Tutti i retroscena: così la Juventus ha preso Cristiano Ronaldo

Dal ruolo di Perez alla volontà del giocatore: vi raccontiamo in esclusiva come è stato chiuso l'affare del secolo

TORINO - Il colpo del secolo è stata l’operazione più facile dell’estate per la Juventus. Paradossale, ma vero. Perché a distanza di mese dallo sbarco di CR7 in bianconero emergono i retroscena dell’affare e tra questi il fatto che i vertici juventini non abbiano vissuto una trattativa estenuante.
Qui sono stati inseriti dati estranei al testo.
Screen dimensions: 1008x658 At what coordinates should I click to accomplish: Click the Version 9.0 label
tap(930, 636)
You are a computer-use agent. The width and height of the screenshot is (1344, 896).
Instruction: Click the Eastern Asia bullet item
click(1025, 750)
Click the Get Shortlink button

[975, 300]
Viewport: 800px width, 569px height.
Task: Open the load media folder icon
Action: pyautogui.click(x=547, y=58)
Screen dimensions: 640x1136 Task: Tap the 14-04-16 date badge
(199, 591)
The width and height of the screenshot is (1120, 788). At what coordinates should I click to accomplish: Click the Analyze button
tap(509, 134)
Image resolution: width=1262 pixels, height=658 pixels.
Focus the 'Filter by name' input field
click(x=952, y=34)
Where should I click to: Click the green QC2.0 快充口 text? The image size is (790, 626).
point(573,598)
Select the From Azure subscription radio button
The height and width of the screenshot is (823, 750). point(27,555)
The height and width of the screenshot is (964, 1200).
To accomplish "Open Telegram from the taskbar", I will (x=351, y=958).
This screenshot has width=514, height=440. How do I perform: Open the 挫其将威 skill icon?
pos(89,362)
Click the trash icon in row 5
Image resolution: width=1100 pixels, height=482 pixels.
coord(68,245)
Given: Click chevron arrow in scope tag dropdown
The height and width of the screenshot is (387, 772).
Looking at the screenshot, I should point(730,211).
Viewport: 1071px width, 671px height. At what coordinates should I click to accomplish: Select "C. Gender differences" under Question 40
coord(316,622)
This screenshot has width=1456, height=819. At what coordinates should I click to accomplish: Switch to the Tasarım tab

Merito della fortissima volontà di Cristiano Ronaldo di approdare alla Juventus e della signorilità di Florentino Perez che ha mantenuto un impegno morale che aveva preso con il suo calciatore più forte.

Tutto è iniziato in primavera, quando - come è noto - il super agente di CR7, Jorge Mendes, ha iniziato a tessere la trattativa, informando la Juventus dell’opportunità e facendo capire quanto fosse determinato il suo assistito a unirsi ai bianconeri. Quello è stato il momento cruciale della trattativa per i dirigenti juventini: Andrea Agnelli, Beppe Marotta e la loro squadra hanno soppesato la questione economica (in una serie di riunioni che hanno visto anche la presenza di Sergio Marchionne) e poi hanno deciso di affrontarla.

A quel punto, con la Juventus che aveva un accordo con il giocatore, Mendes e CR7 hanno riscosso da Perez una vecchia promessa che il presidente aveva fatto al portoghese. «Alla fine di questa stagione, se porti un’offerta da 100 milioni puoi andare», gli aveva detto dopo un confronto in cui Ronaldo aveva nuovamente espresso il suo disagio nello stare a Madrid, soprattutto dopo lo scandalo fiscale e gli attriti legati al rinnovo di contratto.